And if you’re more of a Twitter-er, you can find links to my latest posts here.

Blogileaks: Kate Katharina rocked by sell-out scandal

If you want to be rich and famous, you should definitely start a blog. It’s the only way to keep up with the Mark Zuckerbergs of this world.

Katekatharina.com is a case in point.

From the beginning, my sober treatment of issues such as my talent for gibberish, my reputation as a creep and my savant boyfriend left readers crying for more.

I had to purchase extra electronic storage to cope with all the fan mail I was getting. I rejected several offers to write for renowned publications on the principle that Katekatharina.com was a more reputable source than say, The New York Times.

After some time, it became impossible to walk the streets of Dublin without being accosted by an admirer of my prose. The effort of gazing at my feet modestly every time a particularly apt turn of phrase was repeated to me by a stranger became too great. I decided to move to Berlin, where I thought I could descend into relative obscurity and focus on my art.

A rare moment of calm from the crowds as I climb a tower in the early days of my time in Berlin.

A rare moment of calm from the crowds as I climb a tower in the early days of my time in Berlin.

But it was not to be. Here too, passengers on the underground tap me nervously on the shoulder and say “If you don’t mind me saying so, you look really like Kate Katharina from Katekatharina.com. Others are more aggressive, pushing through crowds to thrust a pen and a print-out of my latest post into my hands, crying “Bitte, bitte, ein Autogramm fuer mein krankes Kind.”

Yes, my route to fame and fortune has been paved with widgets and clusters of html.

Or possibly, it’s been a bit more like this:

I’ve written over 200 posts here. Sometimes I spend hours writing a serious piece contemplating the meaning of art, or describing a tiny dead mouse whose death still haunts me, while other times I chronicle my developing relationship with a 93 year-old woman or defend pigeons.

The mouse that haunts me still

The mouse that haunts me still

The effort has paid off. Last summer the embassy of a wealthy middle eastern country offered to pay me to write a piece outlining – among other facts – the wisdom of its ruler and the progress the country has made in the areas of human rights and gender equality. When I replied saying that I did not feel I could write an impartial piece given the requirements, they promptly reassured me that I could be “reasonable and objective,” as if I were simply displaying modesty.
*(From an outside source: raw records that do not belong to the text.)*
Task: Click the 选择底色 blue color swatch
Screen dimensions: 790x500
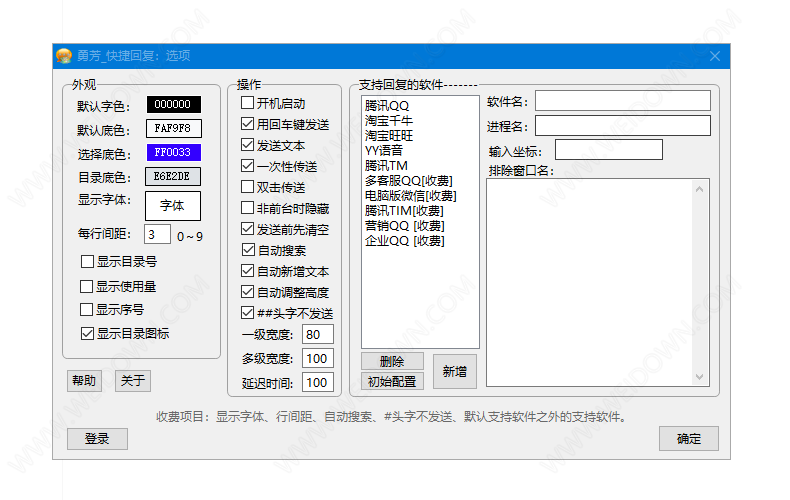Action: pos(173,153)
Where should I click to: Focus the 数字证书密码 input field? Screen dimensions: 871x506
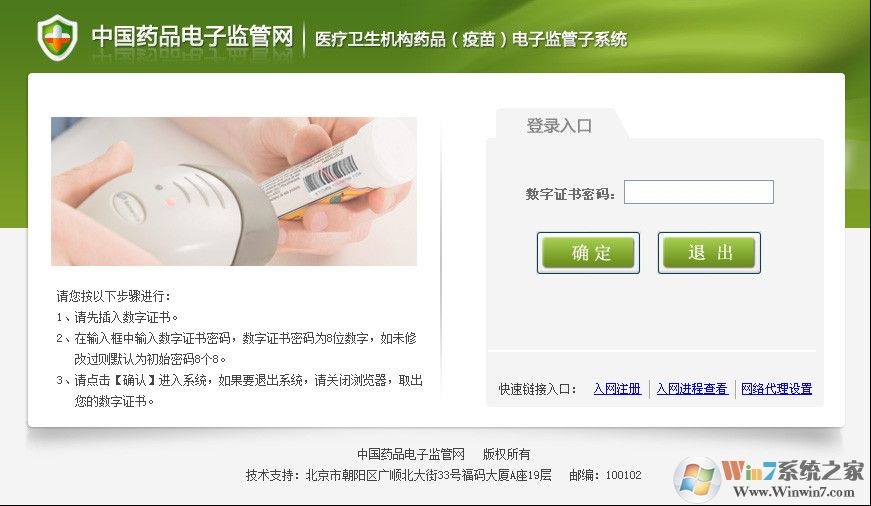[699, 192]
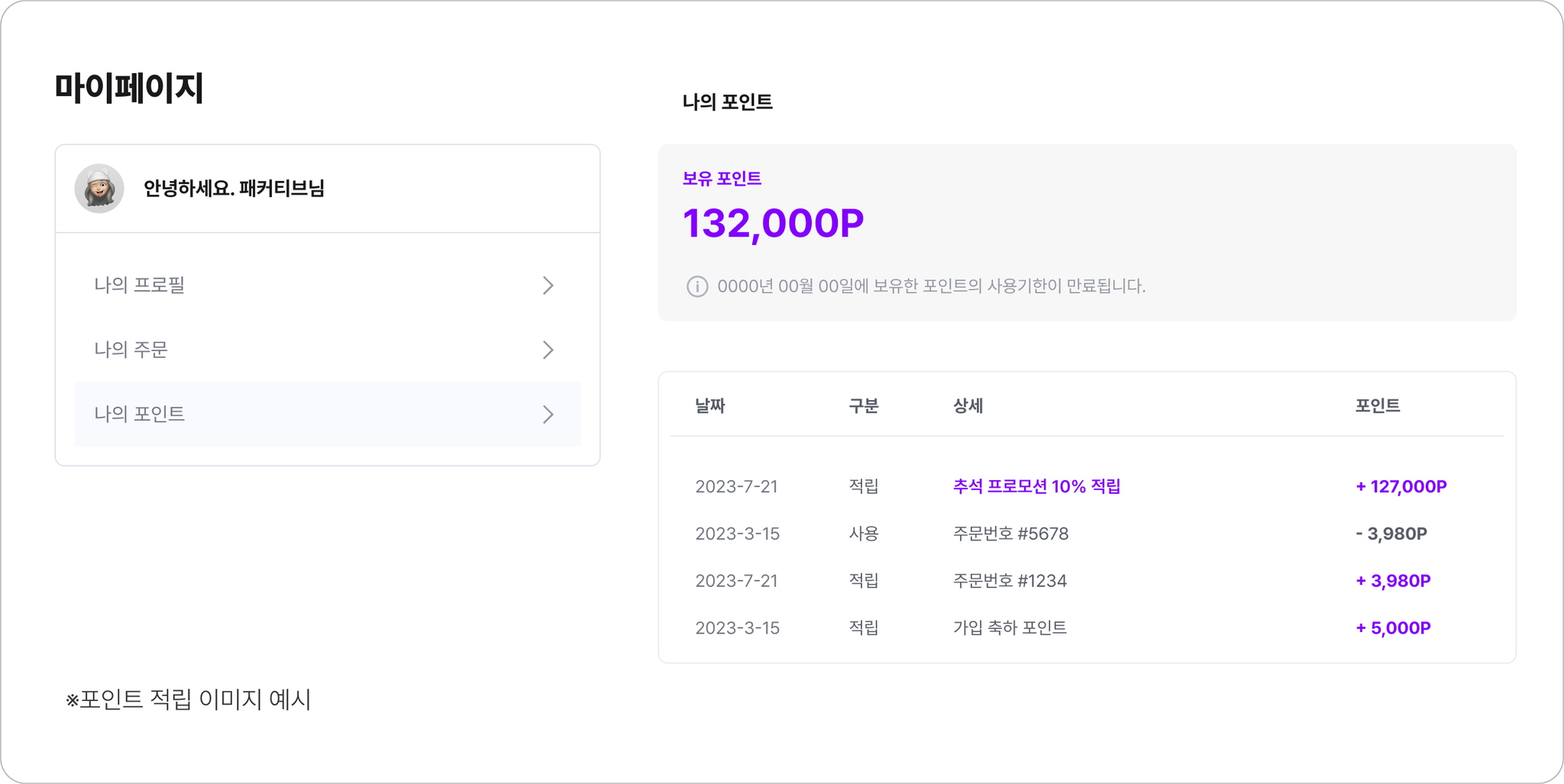
Task: Click the 날짜 column header
Action: [710, 406]
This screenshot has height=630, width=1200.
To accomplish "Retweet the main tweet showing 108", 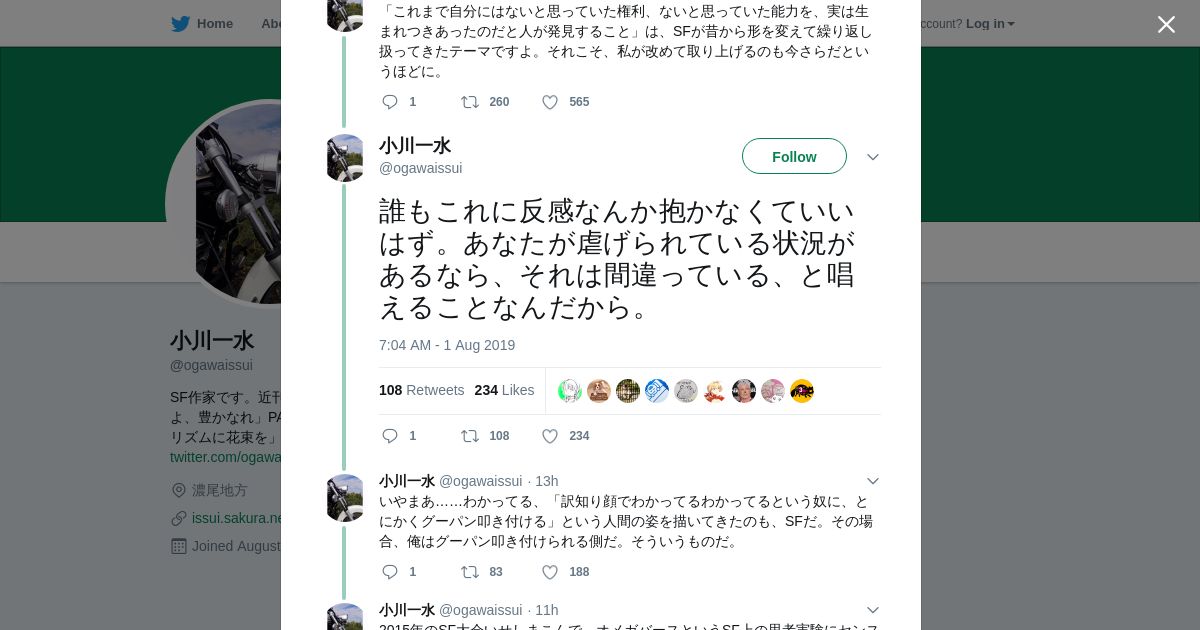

They’d found my contact details through a referral to the blog from an article I’d written for The Journal. That particular article paid me handsomely in… exposure (?) and afforded me the pleasure of trawling through a host of comments, most of which misinterpreted my article to conclude I was a Paparazzi fiend.

A more recent success occurred when the Past Pupils Union of my secondary school read a post I had written reminiscing about audible peeing in the school bathroom. They posted it onto their page and my hits rocketed.

I rejected numerous offers from prestigious publications

I rejected numerous offers from prestigious publications

And then recently, someone working on behalf of the company X contacted me, offering me a modest sum in exchange for linking to their site.

I had a drink with my friend, another freelance journalist in Berlin.

“You’ll be compromising yourself,” she said. “And for €80?”

A niggling part of me thought she was right. “But,” I argued, “They said I could write about anything; I just have to link to their site.. I mean I link to sites all the time, many of them happen to be commercial! And Y is not immoral!”

“And,” I continued, ever more desperate. “Every time I want to watch a video showing death and destruction on the BBC website, I first have to watch a stupid ad telling me to ‘invest in reMARKable Indonesia.'”

“I know,” she sighed. “It’s terrible the Beeb does that.”

So, here I am, “selling out” for the first time. The compensation is €80 (I hope!) which will pay for my monthly transport. For the amount of hours I’ve spent thinking about how NOT to make this read like a sponsored post, it’s pittance.

If I were living in a time when people still paid for writing, I’d have earned a couple of hundred for this 800 odd-word piece.

But I’m not. I was born into the digital revolution.

So, for all the would-be bloggers out there, the most important piece of advice I can give you is to take yourself excessively seriously. Just like me.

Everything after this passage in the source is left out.